(Collection entries)
┌────────

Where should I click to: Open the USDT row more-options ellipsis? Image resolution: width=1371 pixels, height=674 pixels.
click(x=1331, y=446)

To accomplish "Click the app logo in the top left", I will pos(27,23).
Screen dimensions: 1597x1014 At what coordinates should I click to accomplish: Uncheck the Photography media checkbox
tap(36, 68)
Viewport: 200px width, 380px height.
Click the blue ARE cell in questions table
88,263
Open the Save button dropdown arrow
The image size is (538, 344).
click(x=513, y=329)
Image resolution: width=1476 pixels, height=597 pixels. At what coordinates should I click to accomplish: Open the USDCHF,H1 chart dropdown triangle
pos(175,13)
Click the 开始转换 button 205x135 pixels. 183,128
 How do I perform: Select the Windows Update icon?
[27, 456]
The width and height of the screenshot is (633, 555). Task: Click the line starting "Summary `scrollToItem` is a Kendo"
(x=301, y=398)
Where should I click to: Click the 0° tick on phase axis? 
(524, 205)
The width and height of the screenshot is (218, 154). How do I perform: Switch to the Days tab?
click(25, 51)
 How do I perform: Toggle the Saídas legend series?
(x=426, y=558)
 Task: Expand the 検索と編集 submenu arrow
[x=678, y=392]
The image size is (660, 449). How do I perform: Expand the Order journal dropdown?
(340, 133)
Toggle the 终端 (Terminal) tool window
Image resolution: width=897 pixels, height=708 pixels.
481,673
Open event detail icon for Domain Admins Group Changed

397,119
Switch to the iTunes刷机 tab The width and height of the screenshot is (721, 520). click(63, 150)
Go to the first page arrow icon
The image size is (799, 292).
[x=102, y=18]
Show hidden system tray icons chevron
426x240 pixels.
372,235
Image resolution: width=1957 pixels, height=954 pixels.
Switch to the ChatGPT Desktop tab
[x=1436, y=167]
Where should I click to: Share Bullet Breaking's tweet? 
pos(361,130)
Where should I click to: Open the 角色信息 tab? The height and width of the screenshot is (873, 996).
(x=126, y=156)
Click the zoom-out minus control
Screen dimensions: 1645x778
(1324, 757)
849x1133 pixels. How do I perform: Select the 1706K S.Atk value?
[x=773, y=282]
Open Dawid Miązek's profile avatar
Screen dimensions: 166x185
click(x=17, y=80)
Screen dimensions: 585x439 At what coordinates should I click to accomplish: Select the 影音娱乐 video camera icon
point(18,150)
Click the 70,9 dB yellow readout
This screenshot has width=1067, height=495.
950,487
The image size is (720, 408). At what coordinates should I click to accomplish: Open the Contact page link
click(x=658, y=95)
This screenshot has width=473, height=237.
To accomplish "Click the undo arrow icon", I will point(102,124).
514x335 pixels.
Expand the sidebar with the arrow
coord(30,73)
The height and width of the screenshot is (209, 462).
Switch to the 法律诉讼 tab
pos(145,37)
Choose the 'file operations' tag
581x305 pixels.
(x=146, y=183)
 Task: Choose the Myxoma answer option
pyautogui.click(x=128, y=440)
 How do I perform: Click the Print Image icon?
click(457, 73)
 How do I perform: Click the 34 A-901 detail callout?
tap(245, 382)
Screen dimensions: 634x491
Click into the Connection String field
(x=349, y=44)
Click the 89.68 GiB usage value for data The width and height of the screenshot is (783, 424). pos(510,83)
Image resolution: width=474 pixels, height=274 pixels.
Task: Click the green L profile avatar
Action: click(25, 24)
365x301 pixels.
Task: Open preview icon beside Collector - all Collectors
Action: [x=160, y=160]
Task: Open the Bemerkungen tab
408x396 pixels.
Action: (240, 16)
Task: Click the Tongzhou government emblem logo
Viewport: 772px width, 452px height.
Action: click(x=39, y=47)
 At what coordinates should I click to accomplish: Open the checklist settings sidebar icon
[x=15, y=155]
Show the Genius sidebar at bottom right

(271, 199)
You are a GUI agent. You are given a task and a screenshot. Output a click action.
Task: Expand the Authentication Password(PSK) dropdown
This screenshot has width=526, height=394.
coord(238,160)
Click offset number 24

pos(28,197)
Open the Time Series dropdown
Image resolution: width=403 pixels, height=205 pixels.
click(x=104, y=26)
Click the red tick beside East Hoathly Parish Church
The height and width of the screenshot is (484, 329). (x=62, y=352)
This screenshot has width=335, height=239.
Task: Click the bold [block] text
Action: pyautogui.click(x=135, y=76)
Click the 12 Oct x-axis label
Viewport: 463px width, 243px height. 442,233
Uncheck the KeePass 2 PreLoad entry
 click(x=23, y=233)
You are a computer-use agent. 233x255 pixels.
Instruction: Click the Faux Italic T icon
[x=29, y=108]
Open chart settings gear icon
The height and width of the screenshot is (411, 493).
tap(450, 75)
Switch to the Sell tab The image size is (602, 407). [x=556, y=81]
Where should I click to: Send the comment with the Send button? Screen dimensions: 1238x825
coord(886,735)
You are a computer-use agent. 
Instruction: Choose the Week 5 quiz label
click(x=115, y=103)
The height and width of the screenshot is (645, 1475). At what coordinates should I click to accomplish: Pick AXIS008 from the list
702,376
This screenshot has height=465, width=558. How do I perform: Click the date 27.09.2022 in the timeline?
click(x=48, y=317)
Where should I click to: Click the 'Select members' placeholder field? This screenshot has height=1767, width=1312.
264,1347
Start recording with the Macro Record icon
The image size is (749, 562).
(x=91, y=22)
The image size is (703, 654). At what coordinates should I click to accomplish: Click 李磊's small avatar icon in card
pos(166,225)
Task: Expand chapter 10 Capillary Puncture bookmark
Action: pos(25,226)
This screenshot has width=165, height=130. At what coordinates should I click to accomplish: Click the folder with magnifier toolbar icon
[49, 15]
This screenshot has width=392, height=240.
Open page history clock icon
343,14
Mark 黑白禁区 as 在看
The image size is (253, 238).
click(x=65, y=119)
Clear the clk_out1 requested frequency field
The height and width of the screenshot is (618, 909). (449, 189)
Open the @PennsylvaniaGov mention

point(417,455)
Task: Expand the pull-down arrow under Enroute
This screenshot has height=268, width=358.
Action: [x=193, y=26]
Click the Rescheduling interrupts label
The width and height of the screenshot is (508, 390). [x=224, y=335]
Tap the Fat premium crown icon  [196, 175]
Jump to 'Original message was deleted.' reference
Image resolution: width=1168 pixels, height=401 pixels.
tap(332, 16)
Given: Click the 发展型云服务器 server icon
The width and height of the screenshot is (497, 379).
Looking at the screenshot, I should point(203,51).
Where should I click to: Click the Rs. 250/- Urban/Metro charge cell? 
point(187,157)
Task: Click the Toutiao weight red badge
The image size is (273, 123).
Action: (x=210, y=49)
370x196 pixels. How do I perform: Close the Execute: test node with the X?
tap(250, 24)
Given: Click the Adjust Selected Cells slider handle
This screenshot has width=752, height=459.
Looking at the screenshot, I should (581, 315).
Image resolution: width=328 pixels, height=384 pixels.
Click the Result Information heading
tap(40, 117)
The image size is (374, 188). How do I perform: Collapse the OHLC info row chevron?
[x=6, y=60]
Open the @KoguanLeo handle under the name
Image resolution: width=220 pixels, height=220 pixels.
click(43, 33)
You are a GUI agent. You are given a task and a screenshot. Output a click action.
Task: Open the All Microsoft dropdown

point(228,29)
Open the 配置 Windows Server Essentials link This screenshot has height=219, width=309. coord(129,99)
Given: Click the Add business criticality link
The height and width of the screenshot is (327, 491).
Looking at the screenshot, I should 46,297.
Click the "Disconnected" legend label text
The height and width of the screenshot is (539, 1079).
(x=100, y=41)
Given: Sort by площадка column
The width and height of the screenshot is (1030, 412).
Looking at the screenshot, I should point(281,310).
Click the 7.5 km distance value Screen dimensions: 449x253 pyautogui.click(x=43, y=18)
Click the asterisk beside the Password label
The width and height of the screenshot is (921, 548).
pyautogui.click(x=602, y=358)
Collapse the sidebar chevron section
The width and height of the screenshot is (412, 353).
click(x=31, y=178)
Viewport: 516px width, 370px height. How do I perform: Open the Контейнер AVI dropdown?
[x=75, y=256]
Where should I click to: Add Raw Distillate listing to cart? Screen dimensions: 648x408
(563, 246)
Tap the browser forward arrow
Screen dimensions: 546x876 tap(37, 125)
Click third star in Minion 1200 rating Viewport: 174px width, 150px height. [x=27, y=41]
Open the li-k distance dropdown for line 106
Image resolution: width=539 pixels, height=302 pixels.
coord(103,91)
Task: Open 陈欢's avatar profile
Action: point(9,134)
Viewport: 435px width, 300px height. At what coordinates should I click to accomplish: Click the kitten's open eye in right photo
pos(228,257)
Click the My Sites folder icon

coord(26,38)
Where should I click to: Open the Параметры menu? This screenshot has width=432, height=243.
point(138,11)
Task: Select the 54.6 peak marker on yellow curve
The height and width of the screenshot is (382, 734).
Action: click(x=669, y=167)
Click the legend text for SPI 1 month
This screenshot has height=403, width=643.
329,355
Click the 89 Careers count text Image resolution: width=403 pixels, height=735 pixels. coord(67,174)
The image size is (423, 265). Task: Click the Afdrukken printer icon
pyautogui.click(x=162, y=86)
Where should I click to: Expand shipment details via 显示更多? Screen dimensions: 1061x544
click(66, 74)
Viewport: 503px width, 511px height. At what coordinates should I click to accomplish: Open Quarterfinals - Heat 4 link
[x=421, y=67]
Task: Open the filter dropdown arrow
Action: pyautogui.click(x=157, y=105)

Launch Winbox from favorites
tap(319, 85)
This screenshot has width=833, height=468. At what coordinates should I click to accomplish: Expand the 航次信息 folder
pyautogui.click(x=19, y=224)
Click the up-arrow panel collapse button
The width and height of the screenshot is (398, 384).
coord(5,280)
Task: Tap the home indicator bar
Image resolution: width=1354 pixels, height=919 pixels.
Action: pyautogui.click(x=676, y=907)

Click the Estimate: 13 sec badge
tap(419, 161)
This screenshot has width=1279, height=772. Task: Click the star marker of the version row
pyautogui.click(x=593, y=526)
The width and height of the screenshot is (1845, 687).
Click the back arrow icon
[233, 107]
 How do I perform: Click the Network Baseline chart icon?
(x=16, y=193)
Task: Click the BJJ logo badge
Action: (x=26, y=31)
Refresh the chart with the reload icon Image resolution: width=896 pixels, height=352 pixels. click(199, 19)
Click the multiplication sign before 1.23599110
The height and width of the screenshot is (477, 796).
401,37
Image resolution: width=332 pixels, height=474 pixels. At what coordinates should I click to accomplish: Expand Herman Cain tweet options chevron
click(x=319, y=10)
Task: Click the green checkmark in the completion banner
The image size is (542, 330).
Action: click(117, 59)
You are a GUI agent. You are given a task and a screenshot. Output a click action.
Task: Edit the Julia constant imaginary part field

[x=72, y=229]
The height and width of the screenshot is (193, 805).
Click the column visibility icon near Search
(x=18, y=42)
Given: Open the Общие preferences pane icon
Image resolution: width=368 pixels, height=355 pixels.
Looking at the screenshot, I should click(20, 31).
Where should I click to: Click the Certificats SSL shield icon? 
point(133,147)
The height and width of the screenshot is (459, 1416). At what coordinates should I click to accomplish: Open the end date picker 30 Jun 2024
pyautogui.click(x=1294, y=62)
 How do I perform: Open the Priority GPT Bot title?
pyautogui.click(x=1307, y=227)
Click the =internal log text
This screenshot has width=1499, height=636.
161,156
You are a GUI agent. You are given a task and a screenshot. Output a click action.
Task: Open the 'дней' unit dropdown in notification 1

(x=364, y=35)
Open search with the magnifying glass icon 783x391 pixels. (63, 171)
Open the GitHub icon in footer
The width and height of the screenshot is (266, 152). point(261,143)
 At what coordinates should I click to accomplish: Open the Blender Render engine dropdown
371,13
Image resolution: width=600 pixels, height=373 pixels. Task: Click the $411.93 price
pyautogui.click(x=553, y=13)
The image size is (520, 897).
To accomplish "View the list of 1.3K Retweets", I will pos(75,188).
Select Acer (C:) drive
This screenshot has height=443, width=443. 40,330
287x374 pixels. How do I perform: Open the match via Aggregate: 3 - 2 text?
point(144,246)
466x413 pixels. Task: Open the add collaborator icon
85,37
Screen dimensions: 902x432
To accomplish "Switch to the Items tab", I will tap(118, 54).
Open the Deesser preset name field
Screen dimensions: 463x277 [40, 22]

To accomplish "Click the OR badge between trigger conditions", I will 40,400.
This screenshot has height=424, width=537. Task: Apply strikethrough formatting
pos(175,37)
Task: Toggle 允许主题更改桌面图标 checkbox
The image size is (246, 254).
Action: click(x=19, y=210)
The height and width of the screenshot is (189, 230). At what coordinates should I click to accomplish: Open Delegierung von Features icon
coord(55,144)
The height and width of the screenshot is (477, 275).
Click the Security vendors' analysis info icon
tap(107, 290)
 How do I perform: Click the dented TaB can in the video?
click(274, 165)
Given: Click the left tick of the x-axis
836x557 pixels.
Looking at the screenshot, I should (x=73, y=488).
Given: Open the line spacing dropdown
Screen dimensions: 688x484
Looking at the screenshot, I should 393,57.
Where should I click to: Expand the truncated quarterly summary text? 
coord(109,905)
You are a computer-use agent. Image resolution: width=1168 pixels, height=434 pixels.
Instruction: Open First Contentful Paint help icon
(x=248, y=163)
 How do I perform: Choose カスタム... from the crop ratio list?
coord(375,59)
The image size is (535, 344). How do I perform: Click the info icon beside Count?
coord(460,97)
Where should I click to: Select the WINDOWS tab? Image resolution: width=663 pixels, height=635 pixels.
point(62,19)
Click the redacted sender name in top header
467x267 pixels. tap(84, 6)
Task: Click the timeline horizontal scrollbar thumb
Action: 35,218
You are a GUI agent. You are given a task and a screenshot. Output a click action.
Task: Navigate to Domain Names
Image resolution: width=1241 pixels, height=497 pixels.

└────────

**Task goal**. Pull out all lines containing the word "will" from the entries above.

**Result for this exercise**.
To accomplish "Click the app logo in the top left", I will pos(27,23).
To accomplish "Click the undo arrow icon", I will point(102,124).
To accomplish "View the list of 1.3K Retweets", I will pos(75,188).
To accomplish "Switch to the Items tab", I will tap(118, 54).
To accomplish "Click the OR badge between trigger conditions", I will 40,400.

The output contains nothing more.